Occupazione a lungo termine e fondi alle imprese, tavolo tecnico per il prossimo bando per il Tac salentino

Si è svolto al Politecnico del Made in Italy a Casarano il tavolo tecnico a cui ha partecipato l’assessore allo Sviluppo Economico Alessandro Delli Noci

Si è tenuto al Politecnico del Made in Italy a Casarano il tavolo tecnico a tema finanziamenti alle imprese del TAC del Pit 9, a cui hanno partecipato imprese, istituzioni e sindacati. Al centro della discussione le importanti risorse messe a disposizione delle aziende nell’ambito dell’accordo di programma sottoscritto il 4 gennaio 2018 tra Ministero dello Sviluppo Economico, Regione Puglia e Agenzia Nazionale per l’Attrazione degli Investimenti e lo Sviluppo di Impresa s.p.a – Invitalia.

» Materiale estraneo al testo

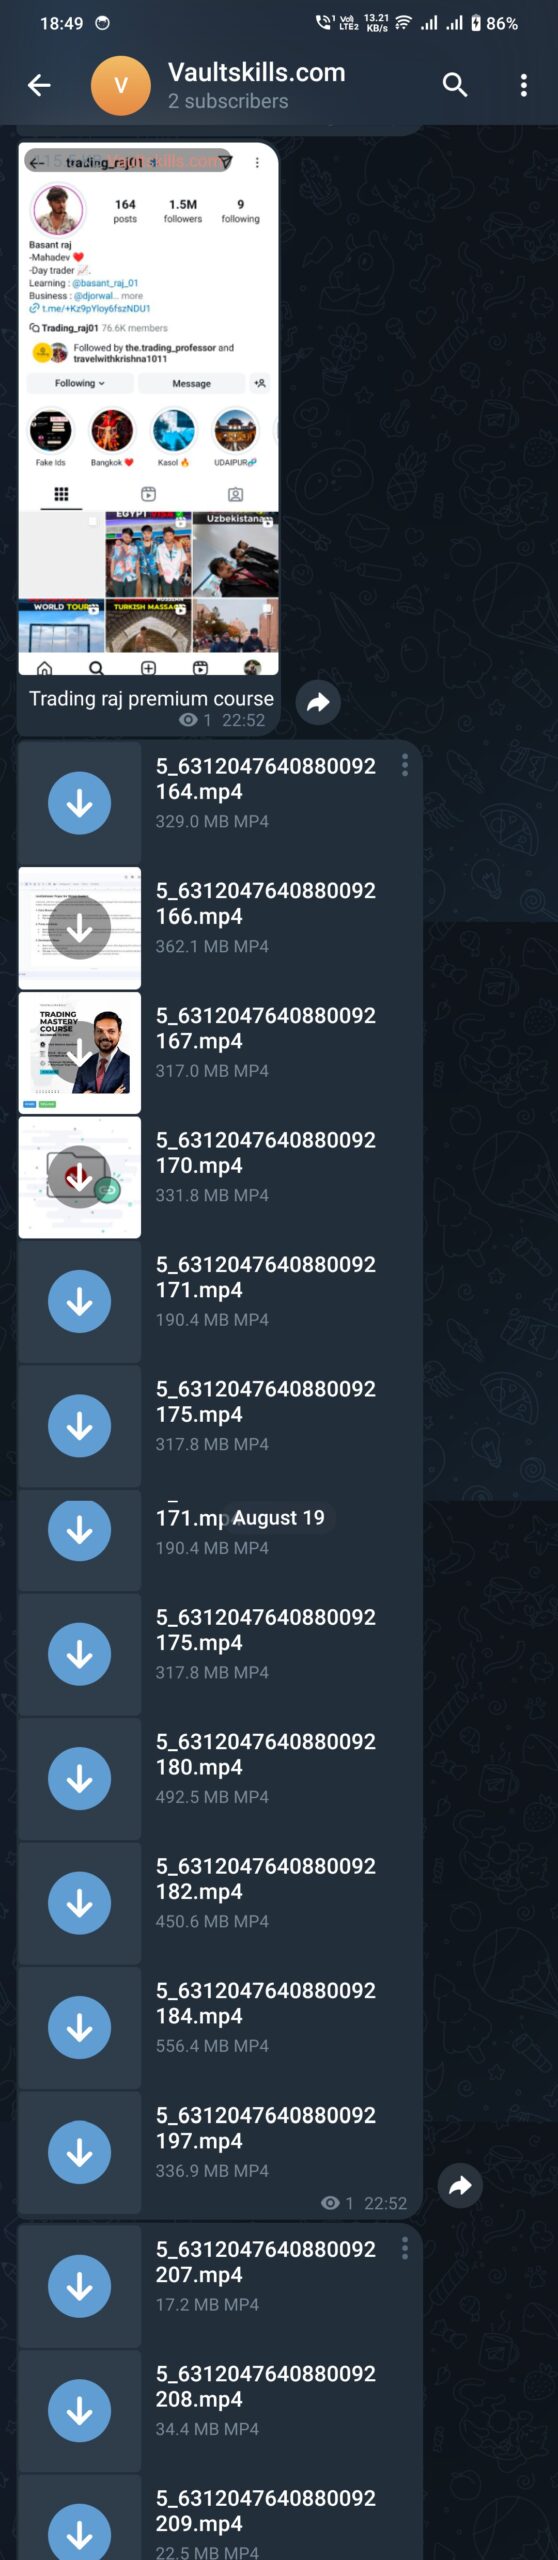Download the 207.mp4 file of 17.2 MB

tap(80, 2286)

Fine ultimo del programma è il rilancio delle attività imprenditoriali, la salvaguardia del livello occupazionale, il sostegno dei programmi di investimento e sviluppo imprenditoriale nel territorio dei comuni ad elevata specializzazione Tessile, Abbigliamento e Calzaturiero della Puglia. “Ascoltare e raccogliere bisogni e indicazioni – ha dichiarato l’assessore allo Sviluppo economico Alessandro Delli Noci – per rendere i fondi di una misura, che non possiamo permetterci di perdere, più rispondenti alle esigenze di un territorio che ha vissuto anni di grande crisi ma che oggi, nonostante le difficoltà causate dall’emergenza sanitaria, è riuscito a ripartire e ha bisogno di un nuovo impulso”.

Sono recenti le modifiche apportate ai requisiti richiesti per accedere ai fondi, come l’abbassamento della soglia minima di investimento da 1.5 milioni ad un milione di euro per le imprese in forma singola o associata e a 400mila euro per le imprese partecipanti ai contratti di Rete, come ha spiegato Delli Noci.

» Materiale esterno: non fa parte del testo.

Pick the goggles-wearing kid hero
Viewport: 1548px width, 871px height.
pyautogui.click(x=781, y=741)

“Se si tratta di creare lavoro buono e stabile il nostro sindacato non farà certo mancare il suo sostegno”, hanno dichiarato Ada Chirizzi, Segretario Generale della Cisl di Lecce e Sergio Calò, Segretario Generale Femca Cisl di Lecce, presenti all’incontro.  “Adeguare il bando alla conformazione della reale rete produttiva salentina”, ha richiesto Cisl. “Si avverte la necessita di ampliare la platea dei destinatari riducendo significativamente la quota di compartecipazione delle aziende fino ad oggi prevista e ciò ovviamente anche per evitare che il bando vada nuovamente deserto”.

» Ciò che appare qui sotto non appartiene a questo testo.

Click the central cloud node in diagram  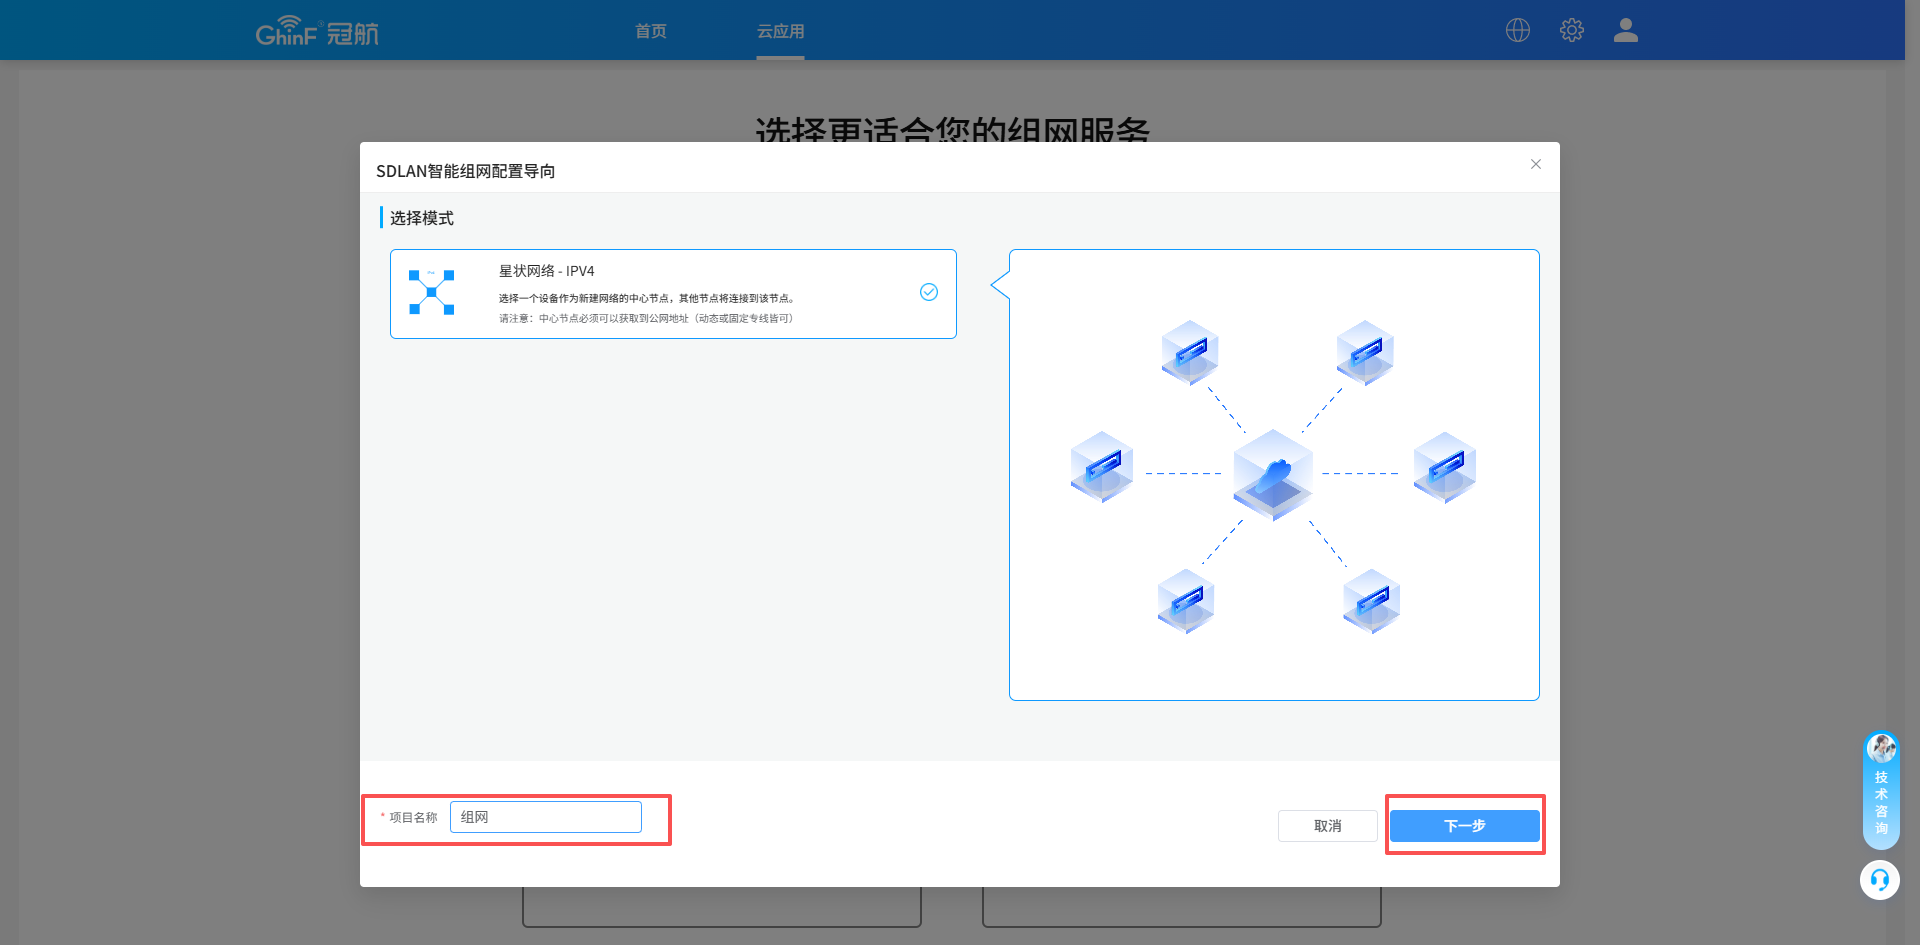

“Non si potrà ovviamente prescindere da un potenziamento delle risorse destinate alla formazione in ragione dell’evidente ricambio generazionale nella platea del lavoro e dei processi innovativi della filiera; soprattutto per le rete di alta qualificazione, sarà necessario erogare percorsi formativi in sinergia con i molteplici soggetti deputati che operano nella qualificazione e riqualificazione”.